* Objective *
Format the data below as a JSON list of strings, with one string for each line and blank lines left out.

---------------

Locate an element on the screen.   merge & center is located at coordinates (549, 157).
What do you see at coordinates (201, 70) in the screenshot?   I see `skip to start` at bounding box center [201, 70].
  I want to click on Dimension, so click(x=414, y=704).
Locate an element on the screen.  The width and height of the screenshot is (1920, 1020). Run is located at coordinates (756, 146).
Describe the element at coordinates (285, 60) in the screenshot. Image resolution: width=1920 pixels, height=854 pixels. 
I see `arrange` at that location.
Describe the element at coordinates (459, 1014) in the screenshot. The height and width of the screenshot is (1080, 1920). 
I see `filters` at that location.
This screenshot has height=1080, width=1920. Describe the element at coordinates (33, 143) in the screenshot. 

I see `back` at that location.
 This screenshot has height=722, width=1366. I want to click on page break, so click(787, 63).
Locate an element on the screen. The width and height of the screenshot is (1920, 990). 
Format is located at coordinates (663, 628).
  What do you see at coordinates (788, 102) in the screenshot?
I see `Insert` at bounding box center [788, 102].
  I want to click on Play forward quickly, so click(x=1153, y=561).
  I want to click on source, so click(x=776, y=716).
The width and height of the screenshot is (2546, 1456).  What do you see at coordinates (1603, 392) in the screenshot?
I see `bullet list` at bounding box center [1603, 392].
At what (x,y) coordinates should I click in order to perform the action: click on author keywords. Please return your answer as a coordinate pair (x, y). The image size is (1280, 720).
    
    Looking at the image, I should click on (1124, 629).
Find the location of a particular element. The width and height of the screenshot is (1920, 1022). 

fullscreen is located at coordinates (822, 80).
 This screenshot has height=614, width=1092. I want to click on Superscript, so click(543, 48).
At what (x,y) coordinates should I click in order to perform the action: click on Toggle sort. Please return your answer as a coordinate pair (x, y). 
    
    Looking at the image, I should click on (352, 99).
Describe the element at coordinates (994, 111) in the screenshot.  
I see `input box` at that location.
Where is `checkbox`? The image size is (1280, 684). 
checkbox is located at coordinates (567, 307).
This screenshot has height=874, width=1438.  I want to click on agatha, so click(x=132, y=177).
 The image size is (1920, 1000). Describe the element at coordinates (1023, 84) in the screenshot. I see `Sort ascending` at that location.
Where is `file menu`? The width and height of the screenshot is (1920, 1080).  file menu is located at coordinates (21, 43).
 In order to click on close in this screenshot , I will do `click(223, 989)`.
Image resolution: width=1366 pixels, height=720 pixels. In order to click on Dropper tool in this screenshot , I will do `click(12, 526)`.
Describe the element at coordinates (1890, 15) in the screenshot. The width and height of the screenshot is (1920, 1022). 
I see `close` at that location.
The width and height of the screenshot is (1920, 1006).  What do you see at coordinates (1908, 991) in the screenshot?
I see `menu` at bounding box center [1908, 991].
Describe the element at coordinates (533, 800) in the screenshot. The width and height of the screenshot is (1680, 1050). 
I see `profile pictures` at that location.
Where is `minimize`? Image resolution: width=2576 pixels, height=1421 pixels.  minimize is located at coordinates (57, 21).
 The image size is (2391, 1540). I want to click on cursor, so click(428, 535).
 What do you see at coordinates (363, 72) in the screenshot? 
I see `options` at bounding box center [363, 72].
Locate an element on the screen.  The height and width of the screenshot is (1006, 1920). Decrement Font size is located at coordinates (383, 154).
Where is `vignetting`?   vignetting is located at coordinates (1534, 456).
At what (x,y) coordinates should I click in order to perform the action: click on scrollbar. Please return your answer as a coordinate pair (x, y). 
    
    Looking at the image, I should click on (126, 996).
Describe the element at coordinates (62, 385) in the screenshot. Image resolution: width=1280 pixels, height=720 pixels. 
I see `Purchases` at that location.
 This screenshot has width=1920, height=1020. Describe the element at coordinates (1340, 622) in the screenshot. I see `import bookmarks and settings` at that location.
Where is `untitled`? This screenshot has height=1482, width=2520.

---------------

* Reply to the exercise *
[
  "Locate an element on the screen.   merge & center is located at coordinates (549, 157).",
  "What do you see at coordinates (201, 70) in the screenshot?   I see `skip to start` at bounding box center [201, 70].",
  "  I want to click on Dimension, so click(x=414, y=704).",
  "Locate an element on the screen.  The width and height of the screenshot is (1920, 1020). Run is located at coordinates (756, 146).",
  "Describe the element at coordinates (285, 60) in the screenshot. Image resolution: width=1920 pixels, height=854 pixels. ",
  "I see `arrange` at that location.",
  "Describe the element at coordinates (459, 1014) in the screenshot. The height and width of the screenshot is (1080, 1920). ",
  "I see `filters` at that location.",
  "This screenshot has height=1080, width=1920. Describe the element at coordinates (33, 143) in the screenshot. ",
  "I see `back` at that location.",
  " This screenshot has height=722, width=1366. I want to click on page break, so click(787, 63).",
  "Locate an element on the screen. The width and height of the screenshot is (1920, 990). ",
  "Format is located at coordinates (663, 628).",
  "  What do you see at coordinates (788, 102) in the screenshot?",
  "I see `Insert` at bounding box center [788, 102].",
  "  I want to click on Play forward quickly, so click(x=1153, y=561).",
  "  I want to click on source, so click(x=776, y=716).",
  "The width and height of the screenshot is (2546, 1456).  What do you see at coordinates (1603, 392) in the screenshot?",
  "I see `bullet list` at bounding box center [1603, 392].",
  "At what (x,y) coordinates should I click in order to perform the action: click on author keywords. Please return your answer as a coordinate pair (x, y). The image size is (1280, 720).",
  "    Looking at the image, I should click on (1124, 629).",
  "Find the location of a particular element. The width and height of the screenshot is (1920, 1022). ",
  "fullscreen is located at coordinates (822, 80).",
  " This screenshot has height=614, width=1092. I want to click on Superscript, so click(543, 48).",
  "At what (x,y) coordinates should I click in order to perform the action: click on Toggle sort. Please return your answer as a coordinate pair (x, y). ",
  "    Looking at the image, I should click on (352, 99).",
  "Describe the element at coordinates (994, 111) in the screenshot.  ",
  "I see `input box` at that location.",
  "Where is `checkbox`? The image size is (1280, 684). ",
  "checkbox is located at coordinates (567, 307).",
  "This screenshot has height=874, width=1438.  I want to click on agatha, so click(x=132, y=177).",
  " The image size is (1920, 1000). Describe the element at coordinates (1023, 84) in the screenshot. I see `Sort ascending` at that location.",
  "Where is `file menu`? The width and height of the screenshot is (1920, 1080).  file menu is located at coordinates (21, 43).",
  " In order to click on close in this screenshot , I will do `click(223, 989)`.",
  "Image resolution: width=1366 pixels, height=720 pixels. In order to click on Dropper tool in this screenshot , I will do `click(12, 526)`.",
  "Describe the element at coordinates (1890, 15) in the screenshot. The width and height of the screenshot is (1920, 1022). ",
  "I see `close` at that location.",
  "The width and height of the screenshot is (1920, 1006).  What do you see at coordinates (1908, 991) in the screenshot?",
  "I see `menu` at bounding box center [1908, 991].",
  "Describe the element at coordinates (533, 800) in the screenshot. The width and height of the screenshot is (1680, 1050). ",
  "I see `profile pictures` at that location.",
  "Where is `minimize`? Image resolution: width=2576 pixels, height=1421 pixels.  minimize is located at coordinates (57, 21).",
  " The image size is (2391, 1540). I want to click on cursor, so click(428, 535).",
  " What do you see at coordinates (363, 72) in the screenshot? ",
  "I see `options` at bounding box center [363, 72].",
  "Locate an element on the screen.  The height and width of the screenshot is (1006, 1920). Decrement Font size is located at coordinates (383, 154).",
  "Where is `vignetting`?   vignetting is located at coordinates (1534, 456).",
  "At what (x,y) coordinates should I click in order to perform the action: click on scrollbar. Please return your answer as a coordinate pair (x, y). ",
  "    Looking at the image, I should click on (126, 996).",
  "Describe the element at coordinates (62, 385) in the screenshot. Image resolution: width=1280 pixels, height=720 pixels. ",
  "I see `Purchases` at that location.",
  " This screenshot has width=1920, height=1020. Describe the element at coordinates (1340, 622) in the screenshot. I see `import bookmarks and settings` at that location.",
  "Where is `untitled`? This screenshot has height=1482, width=2520."
]